◆ WHAT THE EXERCISE ASKS ◆
Copy the lines of the records below exactly, beginning with the line that contains "This screenshot has width=1525, height=720." and ending with the line that contains "the Создать свои", both included. Leave out the pictures.

◆ PROVIDED INFORMATION ◆
════════════════
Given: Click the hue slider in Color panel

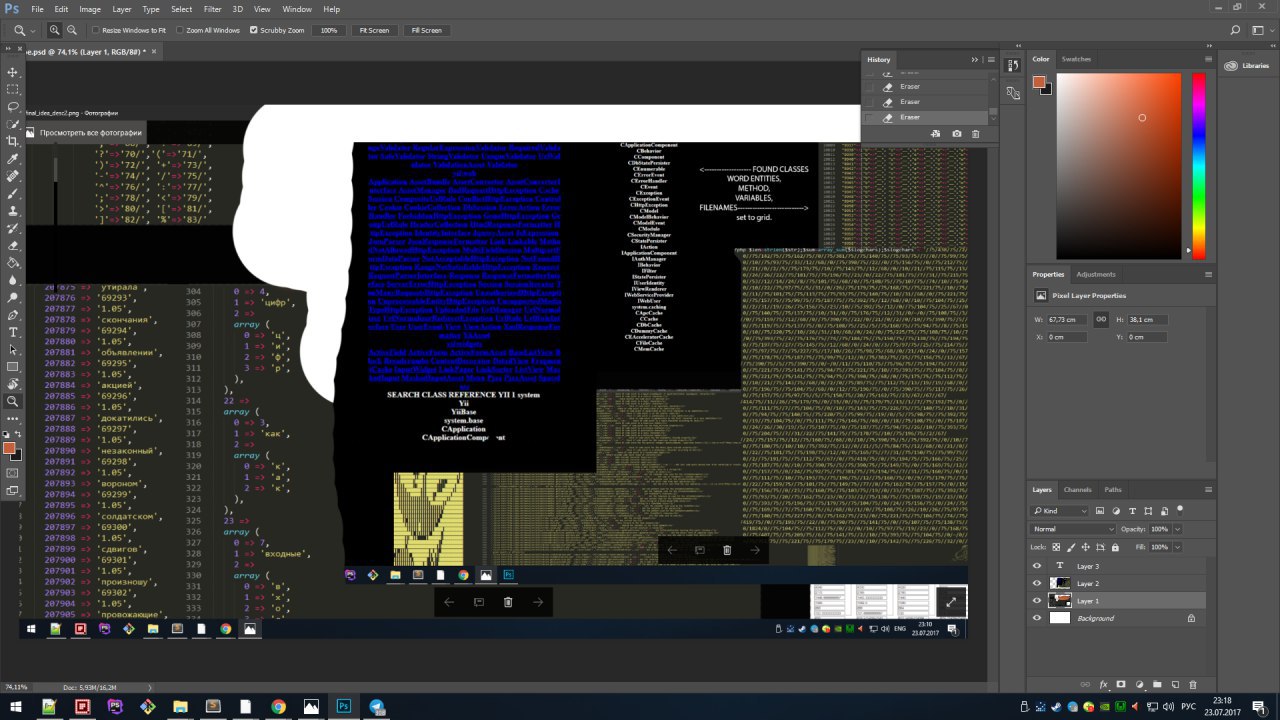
════════════════
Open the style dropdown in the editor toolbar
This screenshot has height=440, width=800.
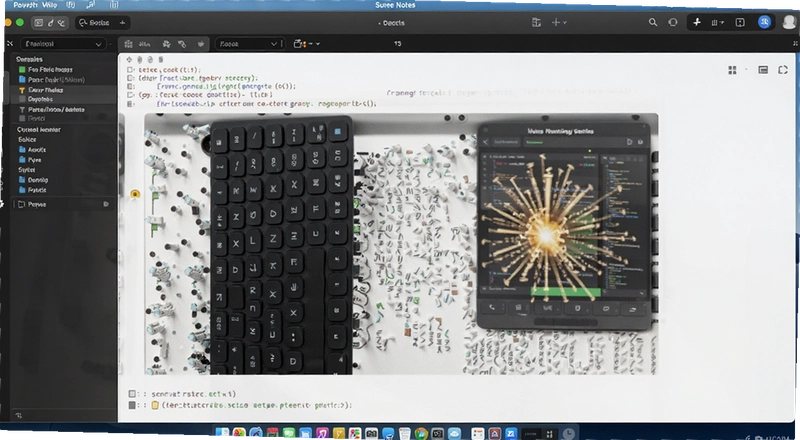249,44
════════════════
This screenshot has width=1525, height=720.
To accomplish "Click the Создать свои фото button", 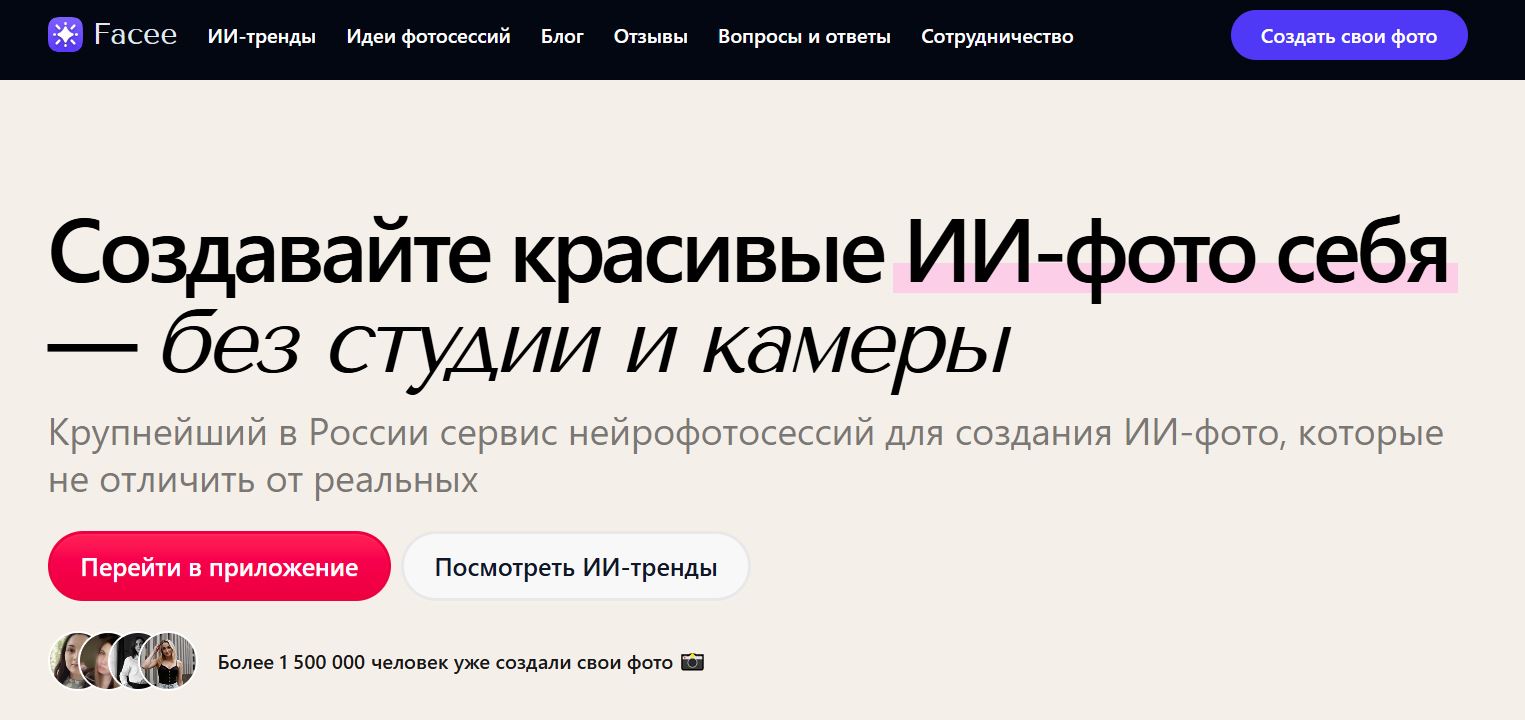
════════════════
◆ RESULT OF THE TASK ◆
This screenshot has width=1525, height=720.
To accomplish "Click the Создать свои фото button", 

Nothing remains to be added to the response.